Raw data:

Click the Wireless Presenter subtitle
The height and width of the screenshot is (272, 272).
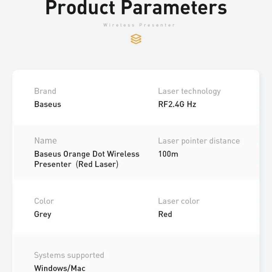pos(139,25)
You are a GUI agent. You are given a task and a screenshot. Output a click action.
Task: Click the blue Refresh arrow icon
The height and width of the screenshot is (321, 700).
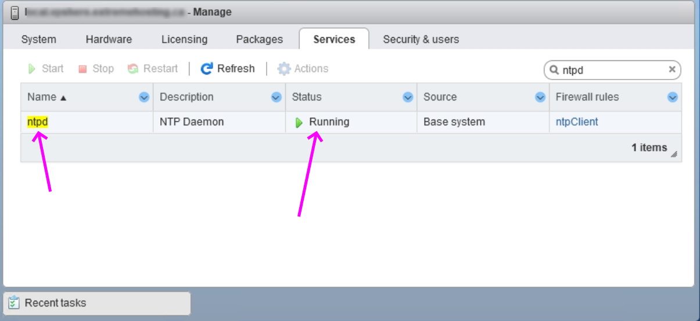pos(207,69)
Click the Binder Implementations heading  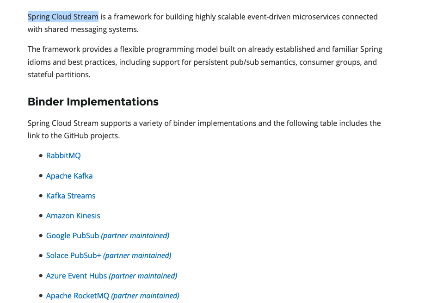(x=93, y=102)
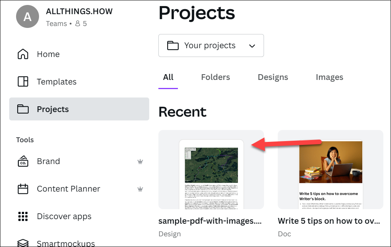The height and width of the screenshot is (247, 391).
Task: Switch to the Folders tab
Action: [215, 77]
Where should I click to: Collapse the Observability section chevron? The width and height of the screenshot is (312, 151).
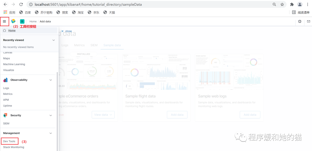pos(51,80)
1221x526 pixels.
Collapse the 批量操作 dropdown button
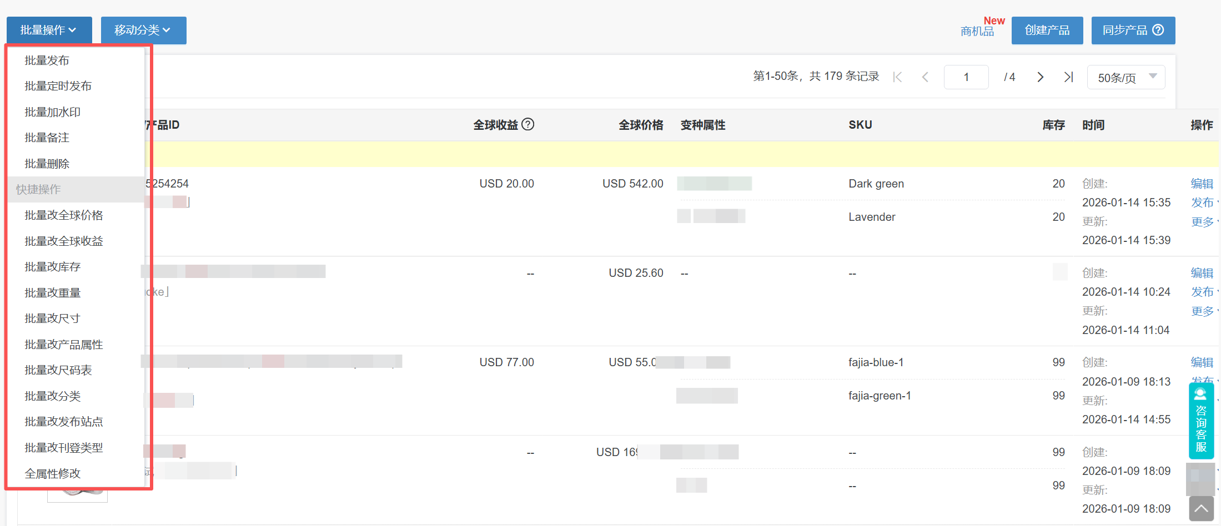pyautogui.click(x=49, y=30)
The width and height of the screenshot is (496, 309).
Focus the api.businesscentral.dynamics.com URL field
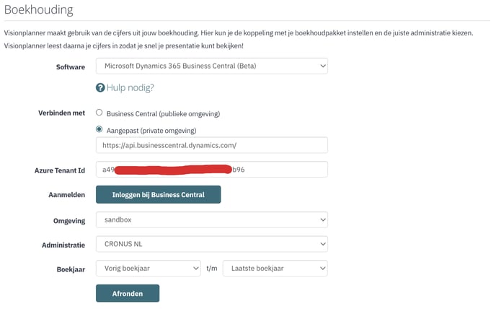pos(212,145)
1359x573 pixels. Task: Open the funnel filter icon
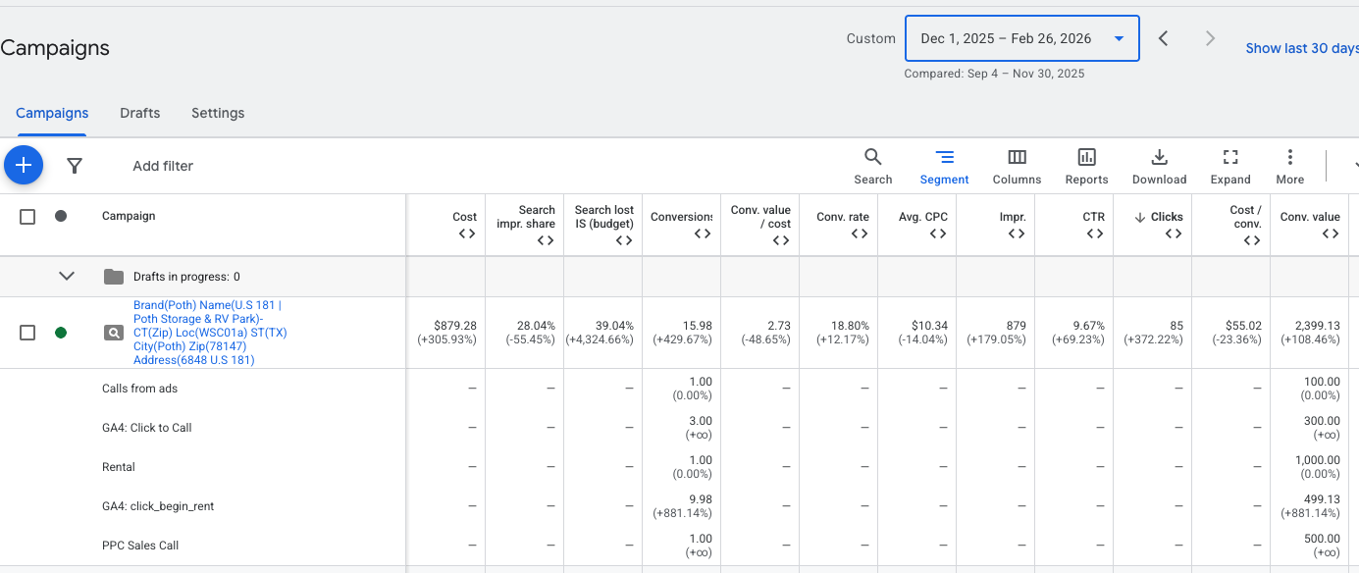tap(74, 166)
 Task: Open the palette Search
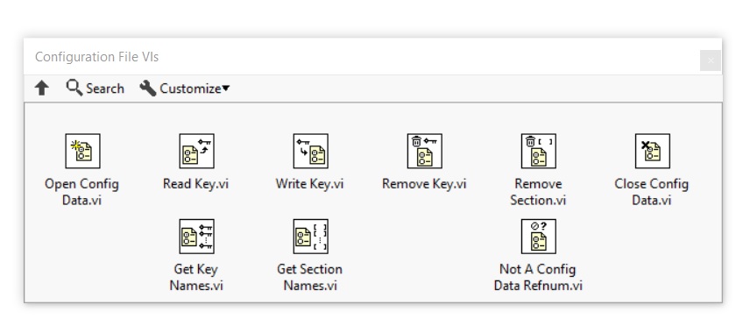95,88
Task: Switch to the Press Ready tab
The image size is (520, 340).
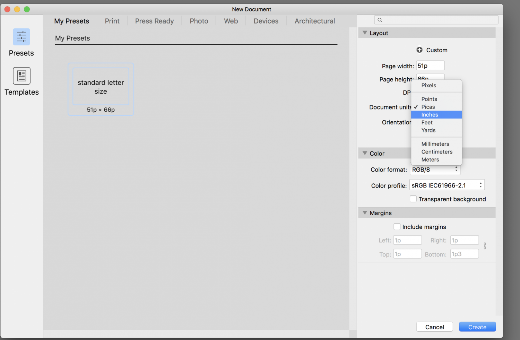Action: coord(154,21)
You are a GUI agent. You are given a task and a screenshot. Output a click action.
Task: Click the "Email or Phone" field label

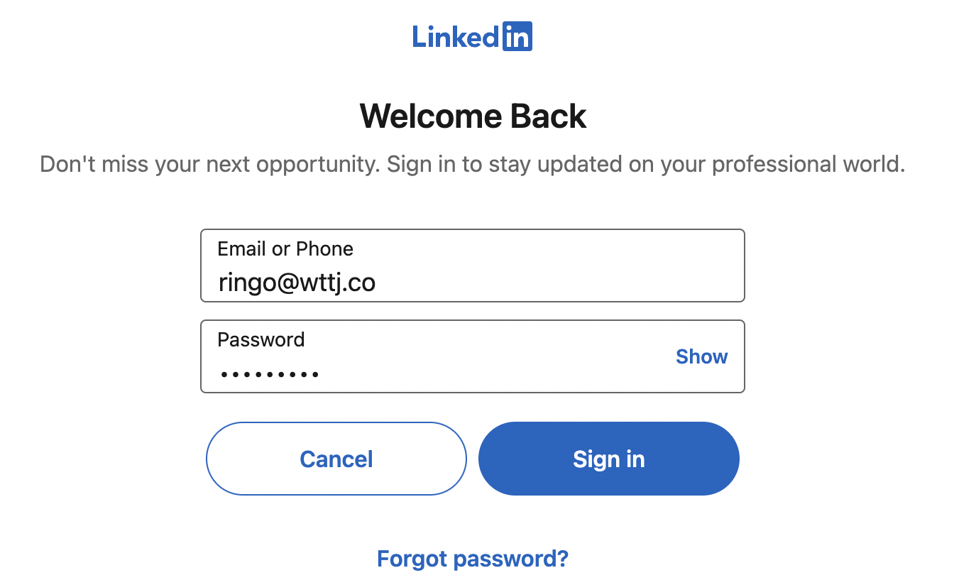[x=285, y=248]

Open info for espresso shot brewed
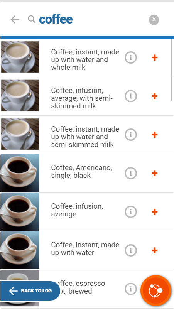pos(130,289)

Goal of the exercise: An exact copy is needed of the lines running from the one containing "Focus the api.businesscentral.dynamics.com" through the last line of the material, and of no others; pictures stay out.

Task response:
Focus the api.businesscentral.dynamics.com URL field
pos(212,145)
1359x573 pixels. Task: Open the funnel filter icon
tap(74, 166)
 Task: Open the palette Search
95,88
Task: Switch to the Press Ready tab
The image size is (520, 340).
Action: coord(154,21)
You are a GUI agent. You are given a task and a screenshot. Output a click action.
Task: Click the "Email or Phone" field label

[x=285, y=248]

Open info for espresso shot brewed
pos(130,289)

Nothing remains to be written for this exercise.